- Portrait of Albert Edward Caswell
- Born: May 24, 1884 Winnipeg, Manitoba, Canada
- Died: June 18, 1954 (aged 70) Eugene, Oregon
- Other name: A. E. Caswell
- Citizenship: American
- Education: Stanford University
- Known for: Properties of Metals
- Awards: American Physical Society Fellow, National Research Fellowship
- Scientific career
- Fields: Properties of Metals
- Workplaces: Stanford University Purdue University University of Oregon Oregon State University Princeton University MIT Radiation Lab
- Thesis: Determination of Peltier Electromotive Force for Several Metals by Compensation of Methods (1911)
- Doctoral advisor: Fernando Sanford

= Albert Edward Caswell =

American physicist

Albert Edward Caswell (1884–1954), was head of the department of physics at the University of Oregon from 1934 to 1949, a professor emeritus, and Fellow of the American Physical Society.

== Early life and education ==
Albert Edward Caswell, son of John J. Caswell and Patience Ethel Smith, was born May 24, 1884, in Winnipeg, Manitoba, Canada. He married Mary Constance Edwards on July 3, 1912, in Santa Clara, California.
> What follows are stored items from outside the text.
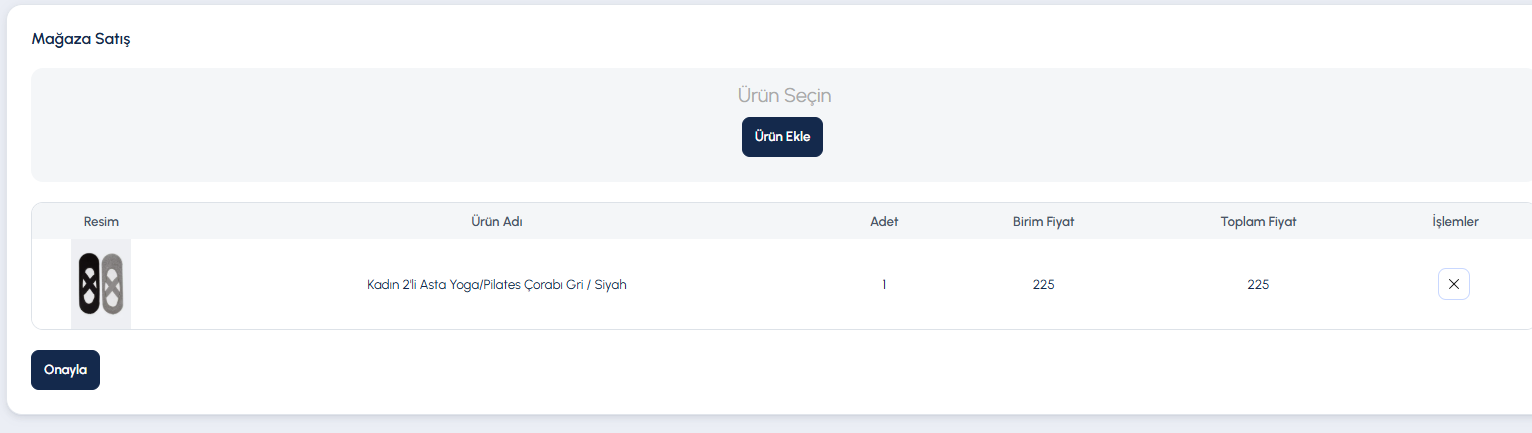The image size is (1532, 433).
Task: Click the Mağaza Satış page heading
Action: (x=81, y=39)
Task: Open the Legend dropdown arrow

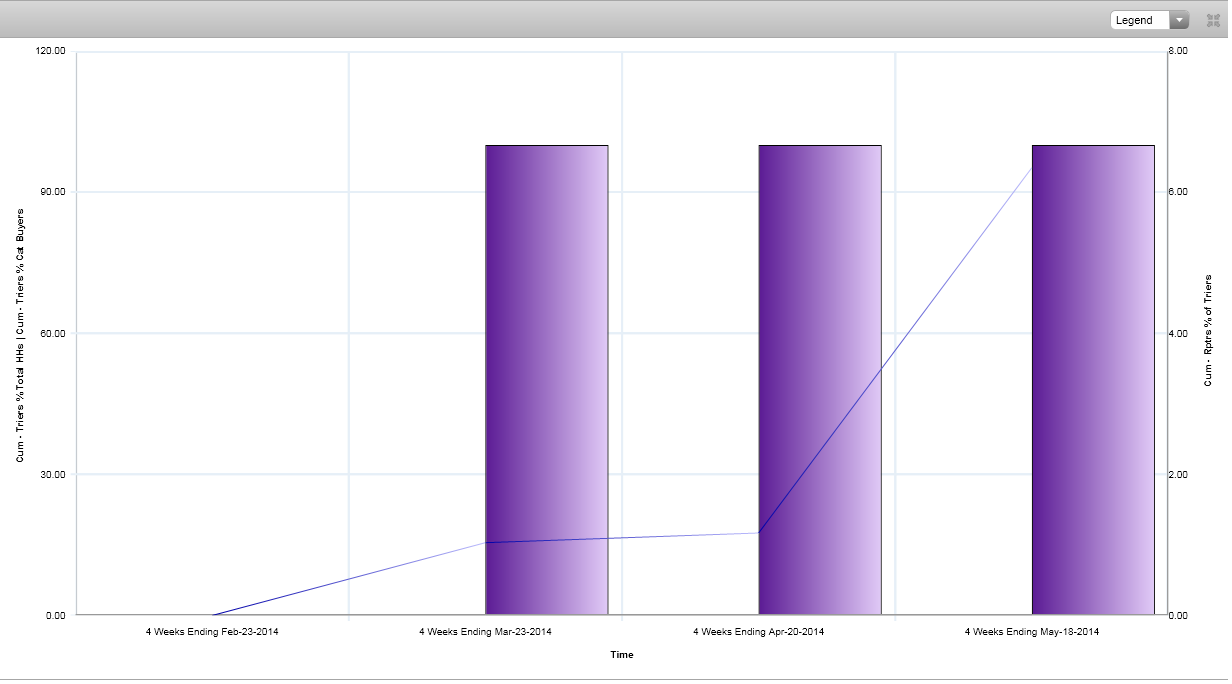Action: (1179, 20)
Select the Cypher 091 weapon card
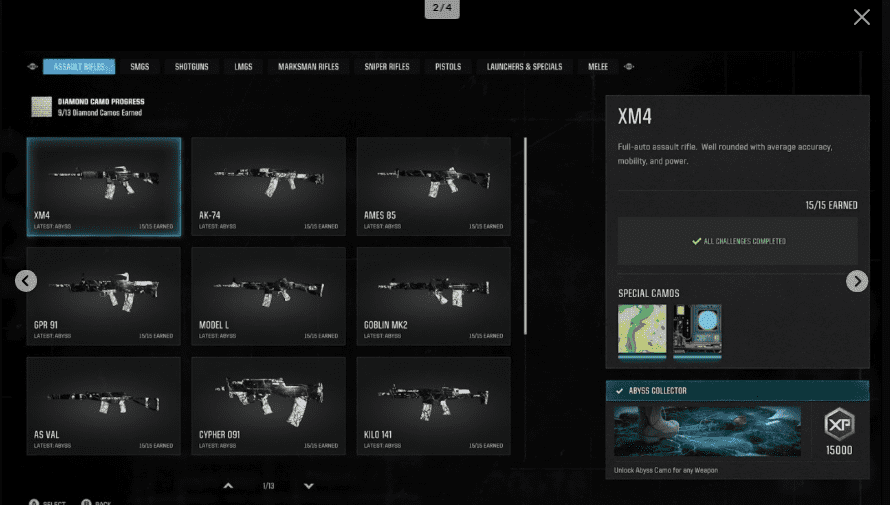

They were parents of four children.

Caswell earned an A.B. in mathematics at Stanford University in 1908, and a Ph.D. in physics at Stanford in 1911. His dissertation, advised by Fernando Sanford, was titled, Determination of Peltier Electromotive Force for Several Metals by Compensation of Methods.

Caswell became a U.S. citizen December 22, 1909.

He was a member of the Central Presbyterian Church of Eugene and a trustee of the Westminster Foundation.

== Career ==
Caswell's first academic appointment was teaching at Stanford for three years, then teaching at Purdue University from 1911 to 1913. He joined the faculty at the University of Oregon, serving there between 1914 and 1949, and researching the properties of metals. He was a National Research Fellow at Princeton University in 1919–1920. From 1931 to 1933, he was transferred to Oregon State University, "as a result of the unification of the State System of Higher Education". He returned to the University of Oregon and was appointed chair of the department of physics in 1934. He was chair until 1949, and he was later named professor emeritus.

Caswell authored a widely used textbook in general physics. During World War II Caswell served on staff at the MIT Radiation Laboratory, where he led a section that produced instructional handbooks for prototype radar sets.

He died in Eugene, Oregon, on June 18, 1954.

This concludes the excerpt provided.